Edouard Husson : Nous voici dans une période de confusion des esprits. Quasi-générale. Il est difficile de garder la tête froide, sauf si l’on comprend que le malaise qui nous habite vient de loin. Pensons aux romans de Valéry Giscard d’Estaing, naufrage d’un ancien chef d’Etat égaré dans une région dont il n’avait pas la carte. Rappelons-nous que beaucoup ont tenu François Mitterrand pour un écrivain, alors qu’il n’a jamais fait dans ses livres autre chose que ce qu’il a fait en politique: jouer un rôle, être « à la manière de ». Rappelons-nous ensuite, dans les années 1990 et 2000, cette épidémie de livres écrits par d’autres et signés par des hommes politiques qui ne les ont sans doute jamais lus. Nous vivons, depuis bientôt un demi-siècle, dans une époque d’effondrement intellectuel et culturel de notre classe politique. Emmanuel Macron, né en 1977, est à la fois le produit et l’exacerbation d’une tendance de l’époque. Si nous voulons avoir une chance de sortir de la crise actuelle, très profonde, qui s’est emparée de notre pays, il nous faut commencer par dire les choses, nommer les phénomènes. Quand on a un minimum d’exigence intellectuelle, je ne connais rien de plus insupportable qu’un discours ou un article d’Emmanuel Macron. Ce n’est pas seulement que ce soit, toujours, affreusement délayé. Mais il n’y a aucune pensée sérieuse pour étayer ce qui est dit. Non seulement le Président ne fait pas de politique: mais il nous livre régulièrement un mélange de pensée technocratique et de pseudo-philosophie dégoulinant de poncifs progressistes.La personne d’Emmanuel Macron m’est totalement indifférente, en l’occurrence.

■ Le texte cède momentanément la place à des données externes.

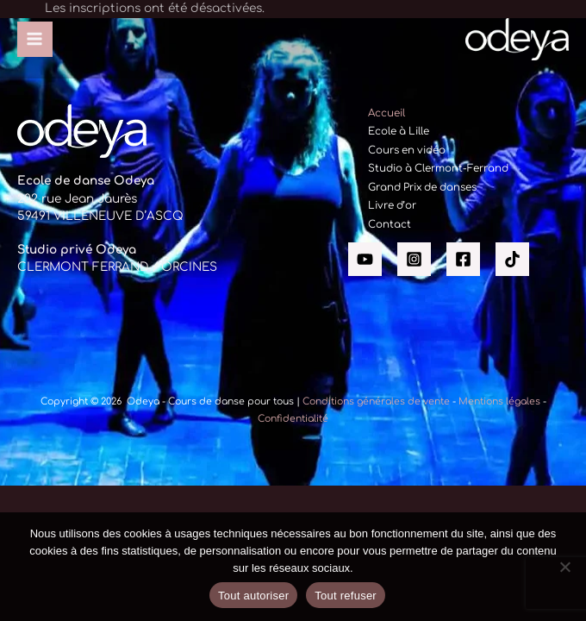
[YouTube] (365, 259)
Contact (389, 224)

Il ne mérite ni les éloges immodérés de naguère ni la haine qu’il déclenche à présent. Je me prononce sur l’inconsistance de ses discours. Nous avons affaire à un ancien khâgneux, ancien étudiant visiblement sans grand relief de Sciences Po, bien sorti de l’ENA parce que cette école, malheureusement, ne sait plus sélectionner différemment l’individu de réel talent et le conformiste qui en jette plein la vue.
Nous ne savons pas sélectionner comme il faut nos élites. Nicolas Sarkozy a jeté les bases d’une grande réforme, par la modernisation de l’Université, de la sélection des élites, mais il n’a pas réussi à se faire réélire et son successeur a fait retomber le pays et son université dans la routine. Alors, oui, nous sommes sans doute condamnés à subir la répétition de textes aussi indigents qu’une tribune qui appelle à une « Renaissance européenne ». Mais, Monsieur le Président, la Renaissance est un phénomène éminemment européen; donc vous commencez mal, par un pléonasme. D’ailleurs, il est révélateur, il signifie que vous ne comprenez pas que l’Europe a existé bien avant que certains aient l’idée, vers 1950, de « faire l’Europe ». L’Europe est, tout simplement, comme l’amour. On ne la fait pas plus qu’on ne « fait l’amour ». Ces expressions affreuses sont le reflet d’une époque où en fait on contrefait l’Europe, comme on contrefait les sentiments profonds. Il y a une « Renaissance carolingienne », qui fonde l’éducation scolaire moderne; une « Renaissance du XIIIè siècle », qui fonde l’université européenne; la grande « Renaissance », la plus connue, qui fonde l’humanisme. Je veux bien qu’un homme qui a écrit, avant d’être élu, un livre intitulé « Révolution » décide de changer de monde et découvre que les révolutions, depuis le XVIIè siècle, ont plus détruit qu’apporté à l’Europe tandis que les renaissances successives, du IXè au XVIè siècle, ont forgé le « miracle européen ». Mais le président de la République comprend-il seulement les mots qu’il emploie?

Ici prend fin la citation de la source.